DOCUMENT PASSAGE start

You are viewing a plain text version of this content. The canonical link for it is here.
Posted to issues@spark.apache.org by "Hyukjin Kwon (JIRA)" <ji...@apache.org> on 2019/05/21 04:37:40 UTC

[jira] [Resolved] (SPARK-15418) SparkSQL does not support using a UDAF in a CREATE VIEW clause

     [ https://issues.apache.org/jira/browse/SPARK-15418?page=com.atlassian.jira.plugin.system.issuetabpanels:all-tabpanel ]

Hyukjin Kwon resolved SPARK-15418.
----------------------------------
    Resolution: Incomplete

> SparkSQL does not support using a UDAF in a CREATE VIEW clause
> --------------------------------------------------------------
>
>                 Key: SPARK-15418
>                 URL: https://issues.apache.org/jira/browse/SPARK-15418
>             Project: Spark
>          Issue Type: Bug
>          Components: SQL
>    Affects Versions: 1.6.1
>            Reporter: Hanbo Wang
>            Priority: Major
>              Labels: bulk-closed, spark, sparksql
>
> I am using AWS EMR + Spark 1.6.1 + Hive 1.0.0
> I have this UDAF and have included it in the classpath of spark https://github.com/scribd/hive-udaf-maxrow/blob/master/src/com/scribd/hive/udaf/GenericUDAFMaxRow.java
> And registered it in spark by sqlContext.sql("CREATE TEMPORARY FUNCTION maxrow AS 'some.cool.package.hive.udf.GenericUDAFMaxRow'")

DOCUMENT PASSAGE end

- [SET OF TASKS]:
**a.** Repeat the SPARK-15418 issue report word for word, everything from "[jira] [Resolved] (SPARK-15418)" down to "Kwon resolved SPARK-15418.".
**b.** Pick up the SPARK-15418 issue report after its final line and continue it.
The listing comes from a separate source and is unrelated to the SPARK-15418 issue report.

RAW RECORDS start

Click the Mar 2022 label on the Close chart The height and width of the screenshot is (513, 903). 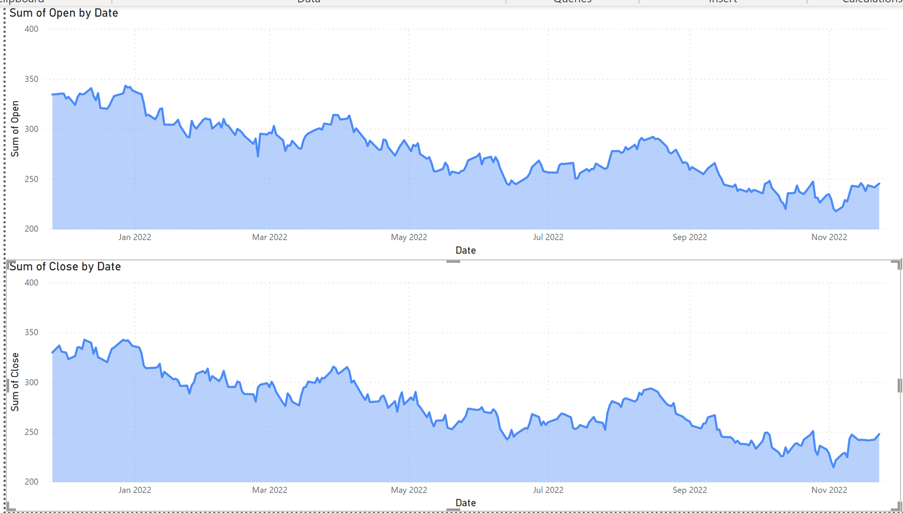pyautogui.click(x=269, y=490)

RAW RECORDS end
RAW RECORDS start

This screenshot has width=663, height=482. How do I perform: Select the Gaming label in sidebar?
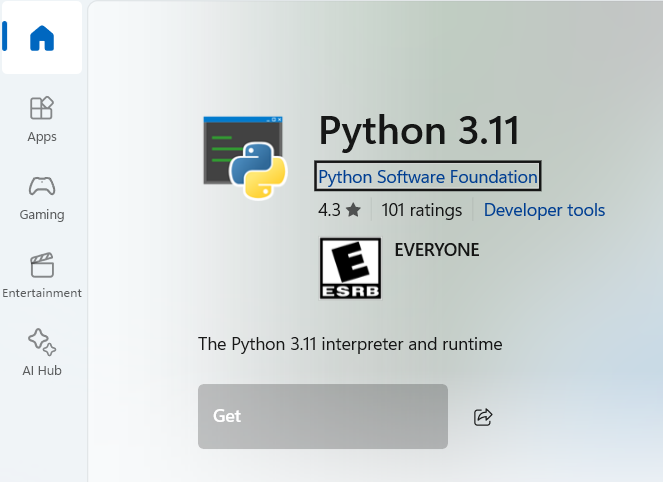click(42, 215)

RAW RECORDS end

- [IN RESPONSE]:
**a.**
[jira] [Resolved] (SPARK-15418) SparkSQL does not support using a UDAF in a CREATE VIEW clause

     [ https://issues.apache.org/jira/browse/SPARK-15418?page=com.atlassian.jira.plugin.system.issuetabpanels:all-tabpanel ]

Hyukjin Kwon resolved SPARK-15418.

**b.**
> However, when I call it in Spark in the following CREATE VIEW query
> {code}
> CREATE VIEW VIEW_1 AS
>       SELECT
>         a.A,
>         a.B,
>         maxrow ( a.C,
>                  a.D,
>                  a.E,
>                  a.F,
>                  a.G,
>                  a.H,
>                  a.I
>             ) as m
>         FROM
>             table_1 a
>         JOIN
>             table_2 b
>         ON
>                 b.Z = a.D
>             AND b.Y  = a.C
>         JOIN dummy_table
>         GROUP BY
>             a.A,
>             a.B
> {code}
> It gave me the following error
> {code}
> 16/05/18 19:49:14 WARN RowResolver: Duplicate column info for a.A was overwritten in RowResolver map: _col0: string by _col0: string
> 16/05/18 19:49:14 WARN RowResolver: Duplicate column info for a.B was overwritten in RowResolver map: _col1: bigint by _col1: bigint
> 16/05/18 19:49:14 ERROR Driver: FAILED: SemanticException [Error 10002]: Line 16:32 Invalid column reference 'C'
> org.apache.hadoop.hive.ql.parse.SemanticException: Line 16:32 Invalid column reference 'C'
>                 at org.apache.hadoop.hive.ql.parse.SemanticAnalyzer.genAllExprNodeDesc(SemanticAnalyzer.java:10643)
>                 at org.apache.hadoop.hive.ql.parse.SemanticAnalyzer.genExprNodeDesc(SemanticAnalyzer.java:10591)
>                 at org.apache.hadoop.hive.ql.parse.SemanticAnalyzer.genSelectPlan(SemanticAnalyzer.java:3656)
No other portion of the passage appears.